Side-View Photoacoustic Endoscope for Early Cancer Staging

Abstract

Accurate staging of early gastrointestinal (GI) cancers is crucial for determining the appropriate treatment strategy, as the depth of tumor invasion into the mucosal wall dictates whether endoscopic resection or surgery is required. However, conventional imaging methods, such as endoscopic ultrasound (EUS), computed tomography (CT), and magnetic resonance imaging (MRI), encounter challenges in precisely assessing the invasion depth of early-stage GI cancers, particularly in differentiating between the mucosal and submucosal layers. This limitation underscores the need for an imaging modality that provides high spatial resolution and sufficient tissue penetration to visualize the thickness of the mucosa and assess the extent of tumor invasion into the submucosa, enabling accurate tumor staging and guiding treatment decisions.

Photoacoustic endoscopy (PAE) offers a promising minimally invasive approach to visualize early tumor invasion. This dissertation presents the design, development, and validation of a novel PAE system specifically tailored for early-stage colorectal cancer staging. The system incorporates a prism-based optical design, a piezoelectric (PZT) bender for lateral beam scanning, a step motor for circumferential imaging, and a custom ultrasound transducer for signal detection. This innovative design allows for cross-sectional imaging of the colon wall with a wide field of view and adequate imaging depth.

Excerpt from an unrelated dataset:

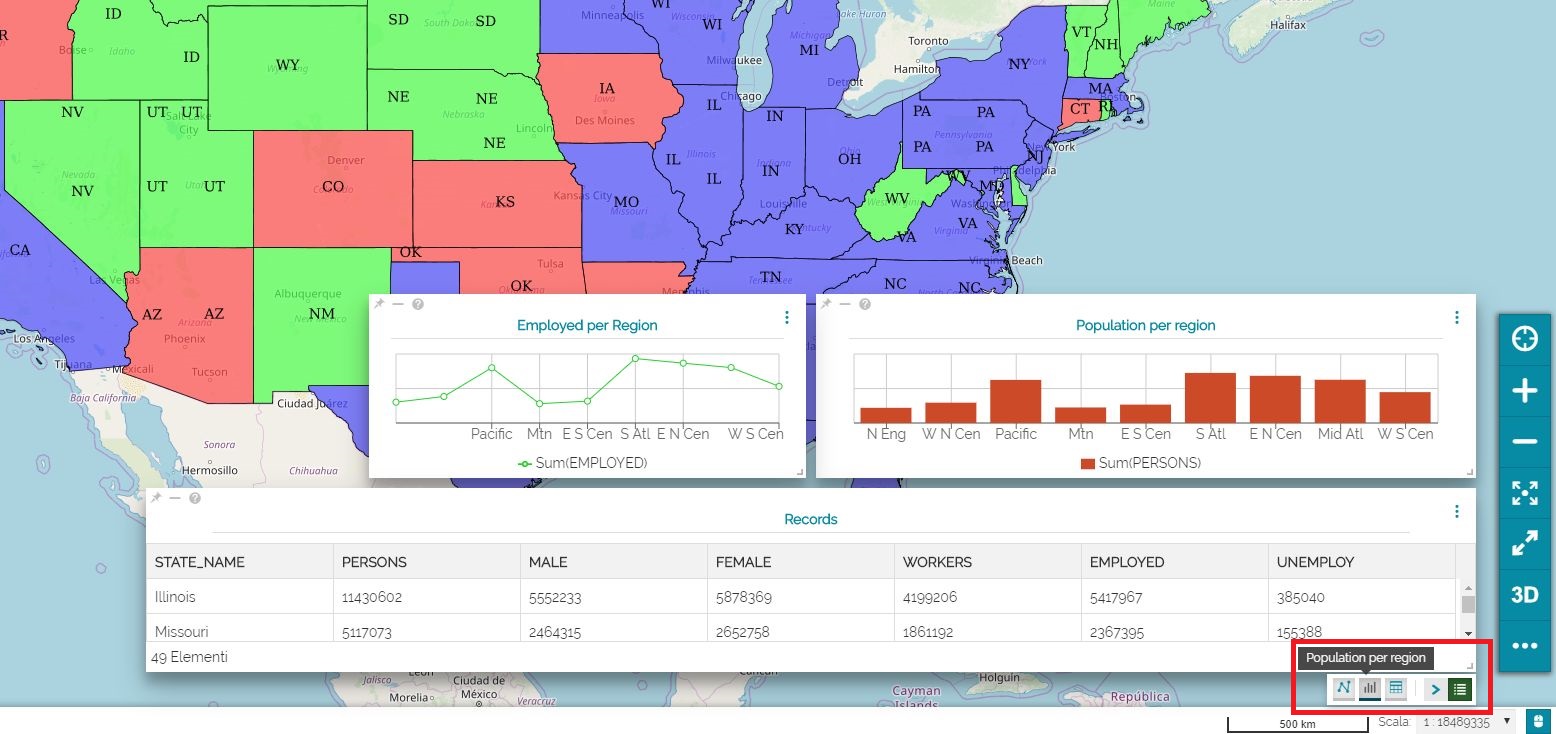Click the locate my position button
This screenshot has height=734, width=1556.
click(x=1524, y=339)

The use of targeted contrast agents, specifically near-infrared (NIR) fluorescent-labeled peptides, significantly enhanced the visualization of adenomas in both ex vivo and in vivo imaging studies. Pharmacokinetic studies were conducted to determine the optimal timing for imaging based on the peak accumulation of these agents within the target tissue. The side-view PAE system was successfully validated in a CPC;Apc mouse model of colorectal cancer. In vivo imaging demonstrated the ability of the system to detect and delineate adenomas with high contrast and accuracy, providing valuable information for early cancer staging.

PAE images were collected in vivo and ex vivo from n = 7 mice, including n = 14 adenomas with widths ranging from 0.746 – 6.793 mm and depths ranging from 0.114 – 1.62 mm. Analysis of these images demonstrated a strong correlation between PAE- measurements of adenoma dimensions and those obtained from histology (H&E), with Pearson correlation coefficients (ρ) ranging from 0.90 to 0.97. Furthermore, the relative root mean squared error (RRMSE) between the two methods ranged from 10.61% to 17.65%, indicating good agreement and low deviation. The results of this dissertation suggest that the side-view PAE system, with its compact design and targeted contrast enhancement capabilities, holds significant promise for clinical translation and has the potential to improve the accuracy of early cancer staging.